Introduction

Updated: April 4, 2026 2 min read

What is Open TSA?

Open TSA is a free, open-source RFC 3161 Timestamp Authority operated in Europe. It allows anyone to add a cryptographically verifiable timestamp to any digital document — proving that the document existed in its exact form at a specific point in time.

Endpoint: https://tsr.open-tsa.eu — free, no account required, no rate limit for normal use.

What is RFC 3161?

RFC 3161 is an IETF standard (published 2001) for Time-Stamp Protocol (TSP). It defines how a Time Stamping Authority (TSA) can produce a digitally signed token that proves:

  • A specific document (identified by its hash) existed
  • At a specific point in time (certified by the TSA)
  • Without the TSA ever seeing the document itself

Why use timestamps?

Timestamps are used wherever the moment of existence of a document matters:

  • Document signing — prove a contract was signed before a certain date
  • Code signing — prove software was signed before a certificate expired
  • Audit trails — prove a log entry existed at a specific time
  • Intellectual property — prove a work existed before a claim
  • Legal compliance — GoBD, eIDAS, and other regulations require verifiable timestamps

How Open TSA differs

Most free TSA services are operated by a single private individual with no legal accountability, no redundancy, and no published source code. Commercial TSAs cost €200–1,000+/year.

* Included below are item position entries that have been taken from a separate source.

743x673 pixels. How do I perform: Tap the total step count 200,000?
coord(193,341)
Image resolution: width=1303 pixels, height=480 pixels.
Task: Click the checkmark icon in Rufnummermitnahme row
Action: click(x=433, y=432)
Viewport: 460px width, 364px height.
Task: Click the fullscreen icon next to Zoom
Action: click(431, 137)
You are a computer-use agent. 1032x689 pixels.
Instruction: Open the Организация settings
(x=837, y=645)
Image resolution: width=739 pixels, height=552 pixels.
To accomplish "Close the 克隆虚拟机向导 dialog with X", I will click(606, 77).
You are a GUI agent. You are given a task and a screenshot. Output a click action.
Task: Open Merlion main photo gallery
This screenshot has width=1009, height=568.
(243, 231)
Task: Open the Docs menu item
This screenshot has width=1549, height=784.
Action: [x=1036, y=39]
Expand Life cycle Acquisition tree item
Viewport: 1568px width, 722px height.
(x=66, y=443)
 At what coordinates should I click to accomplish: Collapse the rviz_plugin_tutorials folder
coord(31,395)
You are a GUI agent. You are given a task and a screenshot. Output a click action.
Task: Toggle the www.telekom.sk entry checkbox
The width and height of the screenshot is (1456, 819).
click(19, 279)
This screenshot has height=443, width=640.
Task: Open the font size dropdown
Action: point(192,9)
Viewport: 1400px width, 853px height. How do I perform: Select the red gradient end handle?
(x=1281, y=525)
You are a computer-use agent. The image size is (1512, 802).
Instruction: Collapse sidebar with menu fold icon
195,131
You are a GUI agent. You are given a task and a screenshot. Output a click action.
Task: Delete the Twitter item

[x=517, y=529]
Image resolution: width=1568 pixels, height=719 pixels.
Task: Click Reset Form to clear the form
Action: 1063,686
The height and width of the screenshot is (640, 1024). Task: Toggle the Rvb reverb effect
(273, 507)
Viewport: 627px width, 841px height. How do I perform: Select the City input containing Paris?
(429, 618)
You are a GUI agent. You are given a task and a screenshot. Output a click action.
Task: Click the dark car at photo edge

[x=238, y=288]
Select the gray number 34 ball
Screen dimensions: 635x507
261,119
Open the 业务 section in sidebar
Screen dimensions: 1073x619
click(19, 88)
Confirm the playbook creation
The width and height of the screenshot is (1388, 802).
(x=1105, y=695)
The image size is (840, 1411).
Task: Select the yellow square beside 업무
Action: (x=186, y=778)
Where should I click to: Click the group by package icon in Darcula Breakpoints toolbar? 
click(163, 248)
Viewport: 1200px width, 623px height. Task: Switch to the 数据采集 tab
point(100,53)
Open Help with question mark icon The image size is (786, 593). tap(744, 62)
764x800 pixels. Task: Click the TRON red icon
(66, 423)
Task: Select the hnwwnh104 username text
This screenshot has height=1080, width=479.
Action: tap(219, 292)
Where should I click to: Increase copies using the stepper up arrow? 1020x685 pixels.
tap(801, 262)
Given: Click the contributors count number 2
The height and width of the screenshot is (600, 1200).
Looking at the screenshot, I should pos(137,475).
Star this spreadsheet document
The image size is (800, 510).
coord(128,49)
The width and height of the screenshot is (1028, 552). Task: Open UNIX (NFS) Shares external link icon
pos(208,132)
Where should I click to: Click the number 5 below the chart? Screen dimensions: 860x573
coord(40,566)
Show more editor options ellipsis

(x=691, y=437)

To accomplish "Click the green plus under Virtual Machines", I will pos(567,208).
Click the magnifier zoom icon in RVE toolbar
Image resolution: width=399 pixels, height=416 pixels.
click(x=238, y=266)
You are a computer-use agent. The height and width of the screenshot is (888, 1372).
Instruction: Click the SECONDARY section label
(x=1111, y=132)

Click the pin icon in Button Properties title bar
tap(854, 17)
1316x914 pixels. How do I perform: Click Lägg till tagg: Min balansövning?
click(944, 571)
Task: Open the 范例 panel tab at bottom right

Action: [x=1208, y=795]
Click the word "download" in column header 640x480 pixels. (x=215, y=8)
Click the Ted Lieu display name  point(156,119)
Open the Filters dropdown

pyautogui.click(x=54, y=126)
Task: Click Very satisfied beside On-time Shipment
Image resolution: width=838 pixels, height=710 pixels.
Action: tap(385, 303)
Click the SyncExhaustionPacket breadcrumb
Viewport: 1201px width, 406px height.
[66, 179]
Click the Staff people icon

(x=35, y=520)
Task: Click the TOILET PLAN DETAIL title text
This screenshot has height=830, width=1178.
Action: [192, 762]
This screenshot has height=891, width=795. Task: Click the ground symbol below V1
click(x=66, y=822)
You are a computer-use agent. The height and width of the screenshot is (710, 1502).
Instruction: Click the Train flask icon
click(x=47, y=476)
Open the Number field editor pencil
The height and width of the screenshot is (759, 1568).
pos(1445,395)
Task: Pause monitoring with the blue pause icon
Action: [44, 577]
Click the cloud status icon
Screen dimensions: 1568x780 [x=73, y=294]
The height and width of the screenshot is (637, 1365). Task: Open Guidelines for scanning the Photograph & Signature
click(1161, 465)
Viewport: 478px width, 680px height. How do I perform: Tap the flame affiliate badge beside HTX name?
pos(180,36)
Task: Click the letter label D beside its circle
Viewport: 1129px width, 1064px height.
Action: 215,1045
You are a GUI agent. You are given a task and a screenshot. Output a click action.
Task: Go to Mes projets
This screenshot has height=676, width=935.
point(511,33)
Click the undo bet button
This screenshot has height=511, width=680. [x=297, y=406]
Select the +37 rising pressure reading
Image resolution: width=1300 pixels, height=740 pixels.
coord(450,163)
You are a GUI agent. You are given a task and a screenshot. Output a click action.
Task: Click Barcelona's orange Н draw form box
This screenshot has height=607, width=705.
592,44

Open TSA provides a third option: free like a community service, but with full source transparency, accountable operation, and a clear roadmap to public trust store inclusion.

Important: Open TSA uses its own root CA, which is not yet in public trust stores (Mozilla, Microsoft, Adobe). You must supply the CA certificates explicitly when verifying. See the Verification guide.